Stated goal: Please copy the records below word for word, beginning at the line that contains "Turn off subsystem" and stopping after the line that contains "click(x=246, y=564)".

Task data:
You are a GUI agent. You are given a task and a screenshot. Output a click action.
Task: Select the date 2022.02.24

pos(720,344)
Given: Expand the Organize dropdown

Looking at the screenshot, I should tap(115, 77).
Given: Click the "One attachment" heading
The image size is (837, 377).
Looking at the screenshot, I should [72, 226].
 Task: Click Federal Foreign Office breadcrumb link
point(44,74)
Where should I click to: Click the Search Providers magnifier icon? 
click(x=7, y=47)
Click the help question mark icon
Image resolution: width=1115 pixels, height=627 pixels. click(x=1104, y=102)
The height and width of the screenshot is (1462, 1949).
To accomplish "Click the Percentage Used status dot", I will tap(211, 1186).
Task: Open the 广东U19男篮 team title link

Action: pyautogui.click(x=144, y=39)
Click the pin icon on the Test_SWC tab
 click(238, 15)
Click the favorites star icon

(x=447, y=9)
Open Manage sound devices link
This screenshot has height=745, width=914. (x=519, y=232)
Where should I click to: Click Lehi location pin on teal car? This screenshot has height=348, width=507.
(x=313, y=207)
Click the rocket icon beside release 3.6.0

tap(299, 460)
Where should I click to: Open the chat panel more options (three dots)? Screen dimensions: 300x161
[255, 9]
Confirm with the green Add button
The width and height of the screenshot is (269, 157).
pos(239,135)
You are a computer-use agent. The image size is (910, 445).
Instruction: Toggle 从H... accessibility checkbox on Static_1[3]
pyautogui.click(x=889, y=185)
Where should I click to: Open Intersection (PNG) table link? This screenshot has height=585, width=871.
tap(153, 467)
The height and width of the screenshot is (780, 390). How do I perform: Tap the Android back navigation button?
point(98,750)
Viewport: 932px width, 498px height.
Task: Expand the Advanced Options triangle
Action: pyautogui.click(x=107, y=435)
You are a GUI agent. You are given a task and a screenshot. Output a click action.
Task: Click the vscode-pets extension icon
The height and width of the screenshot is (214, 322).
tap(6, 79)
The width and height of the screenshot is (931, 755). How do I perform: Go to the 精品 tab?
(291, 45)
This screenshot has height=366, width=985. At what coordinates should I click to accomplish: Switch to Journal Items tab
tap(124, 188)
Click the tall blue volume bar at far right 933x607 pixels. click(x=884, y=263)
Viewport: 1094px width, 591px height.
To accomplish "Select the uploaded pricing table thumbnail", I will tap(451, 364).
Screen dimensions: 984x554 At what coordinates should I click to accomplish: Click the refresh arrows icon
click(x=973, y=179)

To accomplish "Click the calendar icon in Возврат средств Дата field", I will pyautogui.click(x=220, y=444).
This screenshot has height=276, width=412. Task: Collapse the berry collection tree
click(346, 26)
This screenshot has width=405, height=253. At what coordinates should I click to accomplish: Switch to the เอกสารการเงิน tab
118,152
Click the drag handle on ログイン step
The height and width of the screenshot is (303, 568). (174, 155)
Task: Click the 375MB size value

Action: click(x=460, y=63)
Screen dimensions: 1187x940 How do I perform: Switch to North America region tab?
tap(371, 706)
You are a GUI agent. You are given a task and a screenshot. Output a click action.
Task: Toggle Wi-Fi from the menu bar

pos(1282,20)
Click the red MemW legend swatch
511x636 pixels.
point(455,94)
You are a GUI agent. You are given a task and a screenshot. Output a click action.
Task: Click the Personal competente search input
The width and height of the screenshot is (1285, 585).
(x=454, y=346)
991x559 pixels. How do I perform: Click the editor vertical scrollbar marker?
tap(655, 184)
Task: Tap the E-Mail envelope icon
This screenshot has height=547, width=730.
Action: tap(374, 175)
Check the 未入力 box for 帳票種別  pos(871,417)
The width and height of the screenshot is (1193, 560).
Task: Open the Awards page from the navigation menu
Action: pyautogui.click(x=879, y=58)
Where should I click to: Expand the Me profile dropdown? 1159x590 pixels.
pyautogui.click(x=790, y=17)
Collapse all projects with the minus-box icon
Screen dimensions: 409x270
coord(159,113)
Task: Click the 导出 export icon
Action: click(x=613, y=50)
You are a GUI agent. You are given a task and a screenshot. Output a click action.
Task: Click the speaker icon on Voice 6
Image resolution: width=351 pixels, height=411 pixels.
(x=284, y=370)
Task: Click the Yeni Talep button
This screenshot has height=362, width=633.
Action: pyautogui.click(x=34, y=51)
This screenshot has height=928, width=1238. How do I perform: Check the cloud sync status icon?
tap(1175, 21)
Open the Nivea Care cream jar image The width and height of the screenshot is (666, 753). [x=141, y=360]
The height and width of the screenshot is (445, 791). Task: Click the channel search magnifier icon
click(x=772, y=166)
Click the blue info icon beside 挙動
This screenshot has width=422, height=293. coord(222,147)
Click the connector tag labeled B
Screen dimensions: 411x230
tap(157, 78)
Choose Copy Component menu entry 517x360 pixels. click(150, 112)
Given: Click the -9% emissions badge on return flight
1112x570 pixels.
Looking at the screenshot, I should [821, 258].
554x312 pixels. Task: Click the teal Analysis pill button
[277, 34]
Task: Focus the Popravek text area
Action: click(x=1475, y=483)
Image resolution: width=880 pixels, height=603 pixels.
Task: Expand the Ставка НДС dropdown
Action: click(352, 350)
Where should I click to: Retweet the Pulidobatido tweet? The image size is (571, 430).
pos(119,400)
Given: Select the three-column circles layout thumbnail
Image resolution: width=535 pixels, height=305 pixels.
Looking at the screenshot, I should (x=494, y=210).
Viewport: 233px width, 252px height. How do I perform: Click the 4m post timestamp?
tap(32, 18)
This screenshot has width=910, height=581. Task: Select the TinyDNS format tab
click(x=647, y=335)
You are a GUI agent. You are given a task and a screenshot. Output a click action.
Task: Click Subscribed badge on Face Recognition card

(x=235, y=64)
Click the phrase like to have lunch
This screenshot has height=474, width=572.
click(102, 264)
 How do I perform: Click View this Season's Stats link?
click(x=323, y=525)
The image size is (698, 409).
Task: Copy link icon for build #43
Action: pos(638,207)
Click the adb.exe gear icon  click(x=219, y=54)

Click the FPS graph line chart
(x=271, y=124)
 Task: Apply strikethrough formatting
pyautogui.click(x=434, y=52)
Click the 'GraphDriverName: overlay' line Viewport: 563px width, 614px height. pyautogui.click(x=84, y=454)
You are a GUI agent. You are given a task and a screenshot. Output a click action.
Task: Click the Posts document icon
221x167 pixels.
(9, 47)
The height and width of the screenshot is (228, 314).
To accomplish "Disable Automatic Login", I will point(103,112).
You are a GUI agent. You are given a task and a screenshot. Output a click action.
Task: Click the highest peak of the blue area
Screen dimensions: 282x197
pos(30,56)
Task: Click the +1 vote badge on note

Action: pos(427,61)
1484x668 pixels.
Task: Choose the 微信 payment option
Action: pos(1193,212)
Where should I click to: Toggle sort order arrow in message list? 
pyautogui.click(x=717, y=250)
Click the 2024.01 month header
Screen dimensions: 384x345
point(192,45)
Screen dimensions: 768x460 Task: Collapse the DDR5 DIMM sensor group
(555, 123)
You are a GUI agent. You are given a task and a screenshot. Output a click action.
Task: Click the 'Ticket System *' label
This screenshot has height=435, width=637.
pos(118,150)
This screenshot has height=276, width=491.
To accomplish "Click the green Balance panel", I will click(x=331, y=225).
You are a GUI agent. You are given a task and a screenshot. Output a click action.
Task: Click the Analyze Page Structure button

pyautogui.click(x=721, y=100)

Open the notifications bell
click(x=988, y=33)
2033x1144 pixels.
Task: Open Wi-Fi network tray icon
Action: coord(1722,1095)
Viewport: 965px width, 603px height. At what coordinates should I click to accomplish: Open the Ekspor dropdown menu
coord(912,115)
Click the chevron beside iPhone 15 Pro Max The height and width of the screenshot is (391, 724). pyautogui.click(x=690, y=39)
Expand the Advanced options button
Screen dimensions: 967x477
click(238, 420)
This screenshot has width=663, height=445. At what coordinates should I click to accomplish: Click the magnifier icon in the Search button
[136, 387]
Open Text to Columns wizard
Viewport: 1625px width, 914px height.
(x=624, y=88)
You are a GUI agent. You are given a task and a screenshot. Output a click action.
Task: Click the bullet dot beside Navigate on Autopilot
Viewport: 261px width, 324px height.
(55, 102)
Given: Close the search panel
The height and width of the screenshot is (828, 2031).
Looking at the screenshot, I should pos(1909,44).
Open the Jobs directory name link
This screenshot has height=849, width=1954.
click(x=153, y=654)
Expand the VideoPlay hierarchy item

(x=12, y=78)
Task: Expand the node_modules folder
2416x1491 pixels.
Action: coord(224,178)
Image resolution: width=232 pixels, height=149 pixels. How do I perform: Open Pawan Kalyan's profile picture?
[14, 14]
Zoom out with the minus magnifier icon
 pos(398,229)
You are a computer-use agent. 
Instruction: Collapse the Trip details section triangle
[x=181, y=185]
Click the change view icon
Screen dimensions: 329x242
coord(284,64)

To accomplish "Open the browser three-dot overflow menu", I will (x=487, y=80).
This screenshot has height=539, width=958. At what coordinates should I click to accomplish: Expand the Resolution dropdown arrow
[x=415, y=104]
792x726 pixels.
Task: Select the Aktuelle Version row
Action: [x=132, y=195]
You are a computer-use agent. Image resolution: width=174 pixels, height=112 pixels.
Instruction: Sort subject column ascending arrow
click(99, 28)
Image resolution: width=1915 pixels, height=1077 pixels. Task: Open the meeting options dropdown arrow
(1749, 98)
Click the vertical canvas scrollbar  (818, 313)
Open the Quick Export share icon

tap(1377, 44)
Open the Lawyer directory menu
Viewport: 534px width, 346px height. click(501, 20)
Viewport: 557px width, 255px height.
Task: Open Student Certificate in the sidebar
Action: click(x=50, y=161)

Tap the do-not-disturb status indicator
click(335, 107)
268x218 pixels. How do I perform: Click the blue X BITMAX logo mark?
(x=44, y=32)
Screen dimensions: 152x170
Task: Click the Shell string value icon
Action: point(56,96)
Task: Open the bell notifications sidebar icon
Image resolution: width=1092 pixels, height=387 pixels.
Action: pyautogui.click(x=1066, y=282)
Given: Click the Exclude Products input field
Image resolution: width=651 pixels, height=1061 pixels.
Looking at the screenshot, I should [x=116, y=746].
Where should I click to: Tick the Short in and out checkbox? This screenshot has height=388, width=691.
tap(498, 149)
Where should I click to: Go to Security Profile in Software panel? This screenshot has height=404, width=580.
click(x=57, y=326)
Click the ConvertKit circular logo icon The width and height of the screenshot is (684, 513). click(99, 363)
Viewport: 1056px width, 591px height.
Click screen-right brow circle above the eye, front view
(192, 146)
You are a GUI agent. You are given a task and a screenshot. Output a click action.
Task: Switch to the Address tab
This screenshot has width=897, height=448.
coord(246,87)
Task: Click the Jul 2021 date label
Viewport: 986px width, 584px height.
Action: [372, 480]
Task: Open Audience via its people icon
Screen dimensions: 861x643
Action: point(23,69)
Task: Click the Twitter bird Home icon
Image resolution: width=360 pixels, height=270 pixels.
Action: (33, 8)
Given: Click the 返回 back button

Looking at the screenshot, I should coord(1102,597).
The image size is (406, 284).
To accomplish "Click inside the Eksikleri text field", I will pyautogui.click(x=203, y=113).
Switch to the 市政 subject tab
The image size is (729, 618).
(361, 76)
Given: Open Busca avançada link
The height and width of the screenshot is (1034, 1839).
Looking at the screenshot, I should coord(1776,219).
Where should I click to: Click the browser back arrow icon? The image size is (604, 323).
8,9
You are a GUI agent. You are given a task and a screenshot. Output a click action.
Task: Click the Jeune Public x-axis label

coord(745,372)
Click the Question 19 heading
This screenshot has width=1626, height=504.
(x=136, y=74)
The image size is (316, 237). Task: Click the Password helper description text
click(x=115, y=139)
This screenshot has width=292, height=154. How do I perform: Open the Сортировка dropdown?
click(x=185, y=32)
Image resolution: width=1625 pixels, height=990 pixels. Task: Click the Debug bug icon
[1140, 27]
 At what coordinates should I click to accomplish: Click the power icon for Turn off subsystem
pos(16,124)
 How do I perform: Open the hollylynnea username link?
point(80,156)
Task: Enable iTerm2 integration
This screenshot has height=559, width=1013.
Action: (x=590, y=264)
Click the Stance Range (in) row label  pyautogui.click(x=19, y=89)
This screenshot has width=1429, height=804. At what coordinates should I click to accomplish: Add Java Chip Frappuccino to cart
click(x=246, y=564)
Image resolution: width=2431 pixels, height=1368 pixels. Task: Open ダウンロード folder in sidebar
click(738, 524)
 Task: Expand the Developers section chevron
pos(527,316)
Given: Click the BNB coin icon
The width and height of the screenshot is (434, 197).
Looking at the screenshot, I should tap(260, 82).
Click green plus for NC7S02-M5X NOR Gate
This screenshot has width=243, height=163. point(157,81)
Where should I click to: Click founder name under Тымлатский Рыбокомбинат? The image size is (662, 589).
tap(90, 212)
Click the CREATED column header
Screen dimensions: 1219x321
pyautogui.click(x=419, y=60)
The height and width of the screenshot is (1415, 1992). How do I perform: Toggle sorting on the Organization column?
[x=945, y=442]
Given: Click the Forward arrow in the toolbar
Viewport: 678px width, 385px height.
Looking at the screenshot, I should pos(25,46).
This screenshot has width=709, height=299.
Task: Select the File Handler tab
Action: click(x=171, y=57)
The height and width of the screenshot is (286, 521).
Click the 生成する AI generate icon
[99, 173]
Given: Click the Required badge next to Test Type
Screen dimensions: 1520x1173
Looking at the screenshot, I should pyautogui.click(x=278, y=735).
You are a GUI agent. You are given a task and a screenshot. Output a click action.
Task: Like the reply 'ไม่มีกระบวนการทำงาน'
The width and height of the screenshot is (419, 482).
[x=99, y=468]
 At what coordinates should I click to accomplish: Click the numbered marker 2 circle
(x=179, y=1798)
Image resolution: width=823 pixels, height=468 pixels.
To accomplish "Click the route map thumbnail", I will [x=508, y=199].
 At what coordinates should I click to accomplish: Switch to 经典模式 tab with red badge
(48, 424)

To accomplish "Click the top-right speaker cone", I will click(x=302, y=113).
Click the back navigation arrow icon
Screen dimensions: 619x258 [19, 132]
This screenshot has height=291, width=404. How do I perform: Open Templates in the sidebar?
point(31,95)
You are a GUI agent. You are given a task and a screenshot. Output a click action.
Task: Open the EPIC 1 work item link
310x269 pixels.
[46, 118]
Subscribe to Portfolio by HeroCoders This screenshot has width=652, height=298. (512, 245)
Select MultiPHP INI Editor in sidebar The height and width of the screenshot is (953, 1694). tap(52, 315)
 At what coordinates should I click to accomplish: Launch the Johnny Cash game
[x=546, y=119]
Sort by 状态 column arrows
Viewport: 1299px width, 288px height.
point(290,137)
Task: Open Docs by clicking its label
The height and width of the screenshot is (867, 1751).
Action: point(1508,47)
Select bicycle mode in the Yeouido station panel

Problem solution:
 At what coordinates should I click to accomplish: Click the power icon for Turn off subsystem
pos(16,124)
 How do I perform: Open the hollylynnea username link?
point(80,156)
Task: Enable iTerm2 integration
This screenshot has height=559, width=1013.
Action: (x=590, y=264)
Click the Stance Range (in) row label  pyautogui.click(x=19, y=89)
This screenshot has width=1429, height=804. At what coordinates should I click to accomplish: Add Java Chip Frappuccino to cart
click(x=246, y=564)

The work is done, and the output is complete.